Rhythms are written as a combination of notes and rests. Notes represent sounds of a certain duration and rests represent silence of a certain duration. So you play the notes and don’t play the rests but they both last for a specific amount of time. Here are the different types of notes and rests and how long they last.
So in the amount of time it would take to play 1 whole note, you could also play 2 half notes, 4 quarter notes, 8 eighth notes, 12 eighth note triplets, and so on.
Tempo is the speed of a piece of music. This is measured in beats per minute, usually quarter notes. A metronome (a device that generates a pulse) is a good tool for establishing the tempo of a song. You can set most metronomes to play the different subdivisions (quarter notes, eighth notes, etc.) at any particular tempo.
The time signature of a song is written as a fraction and specifies how many beats are in each measure and what note value gets the beat. The bottom number indicates what note value gets the beat while the top tells you how many of those beats are in a measure. So if you have a time signature of 5/4, this tells you that there are five quarter notes in a measure. Some examples would be:
The C (common time) is the same as 4/4 and the C with a slash through (cut time) is the same as 2/2.
Dynamic markings indicate how loud or soft to play. The six main ones are:
pp = pianissimo (very soft)
p = piano (soft)
mp = mezzo piano (medium soft)
mf = mezzo forte (medium loud)
f = forte (loud)
ff = fortissimo (very loud)
> = indicates an accent. Play notes with an accent louder than the others.
Measures (or bars) are separated by bar lines. A double bar line separates different sections of music (verse-chorus, A section-B section, etc.). A double bar line with a thicker second line indicates that the piece of music is finished.
Repeats are double bar lines with a thicker second line and two dots between the middle line on the staff. They indicate when a piece of music is to be repeated. A percent sign indicates to repeat the previous measure. This illustration shows the bar lines and repeats.
Numbered endings allow for repeated sections to have different endings. In the example below, you would play what is indicated up to the first ending, then take the repeat back and when you come to the end of the phrase again, you would play the second ending.
Capo, Segno, Coda, and Fine are other directions telling you where to play in the song.
n* Capo means “beginning”, so if you see D.C. (Da Capo), go to the beginning.
* Segno means “sign”, so if you see D.S. (Dal Segno), go to the segno symbol.
* Coda means “tail”, so if you see A.C. (Al Coda), play to the coda symbol.
* Fine means “the end”.
You will typically see combinations of these directions in sheet music. For example,
* D.S. al Fine means go to the segno symbol and play to the end or where the piece is marked “fine”.
* D.C. al Coda means go to the beginning and play until you see “coda”, then go to the coda symbol.
Tied Notes indicate that the two notes tied together are played as one (you only play the first note). The duration of the first note carries over to the second. In the example below, the quarter note on beat four of the first measure is tied to the half note on beat one of the second measure. So you don’t play the half note. Same goes for the quarter and eighth note in the third measure.

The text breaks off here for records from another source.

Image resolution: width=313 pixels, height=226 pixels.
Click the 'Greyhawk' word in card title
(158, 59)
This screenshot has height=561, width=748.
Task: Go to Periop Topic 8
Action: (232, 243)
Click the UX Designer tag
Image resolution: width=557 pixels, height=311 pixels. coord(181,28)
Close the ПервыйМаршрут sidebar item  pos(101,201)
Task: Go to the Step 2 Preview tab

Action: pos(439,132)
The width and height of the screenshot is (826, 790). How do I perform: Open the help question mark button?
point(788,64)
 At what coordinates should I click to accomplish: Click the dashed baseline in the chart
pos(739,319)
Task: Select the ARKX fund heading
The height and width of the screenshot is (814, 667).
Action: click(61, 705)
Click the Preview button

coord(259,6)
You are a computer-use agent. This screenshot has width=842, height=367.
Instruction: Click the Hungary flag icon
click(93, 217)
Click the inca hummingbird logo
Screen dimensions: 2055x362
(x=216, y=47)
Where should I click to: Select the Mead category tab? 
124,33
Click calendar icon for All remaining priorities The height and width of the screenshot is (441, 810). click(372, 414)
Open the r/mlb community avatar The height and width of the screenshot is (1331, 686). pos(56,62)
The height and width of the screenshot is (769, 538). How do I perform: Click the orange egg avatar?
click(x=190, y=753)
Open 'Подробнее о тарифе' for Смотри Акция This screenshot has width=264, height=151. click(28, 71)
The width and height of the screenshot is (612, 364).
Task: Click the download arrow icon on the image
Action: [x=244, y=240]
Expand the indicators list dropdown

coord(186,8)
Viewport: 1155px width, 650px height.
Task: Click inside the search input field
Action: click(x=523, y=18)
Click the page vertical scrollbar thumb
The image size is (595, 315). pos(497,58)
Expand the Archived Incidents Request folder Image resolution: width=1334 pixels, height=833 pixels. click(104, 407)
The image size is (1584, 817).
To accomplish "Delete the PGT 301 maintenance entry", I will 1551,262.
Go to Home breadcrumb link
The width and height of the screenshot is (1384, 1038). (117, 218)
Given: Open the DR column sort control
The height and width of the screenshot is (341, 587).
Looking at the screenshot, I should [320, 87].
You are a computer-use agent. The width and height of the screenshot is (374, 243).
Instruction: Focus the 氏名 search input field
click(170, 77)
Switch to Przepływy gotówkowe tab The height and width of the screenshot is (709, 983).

Dotted Notes (a single dot placed immediately after a note or rest) increases the duration of that note or rest by one half of its original value. So if a quarter note is worth 1 beat, the dot following that quarter note is worth a half of that. Then the value of a dotted quarter note is 1 and ½ beats. Here is an example of dotted quarter notes.
This is an overview of reading drum notation. A teacher can help put these into practice.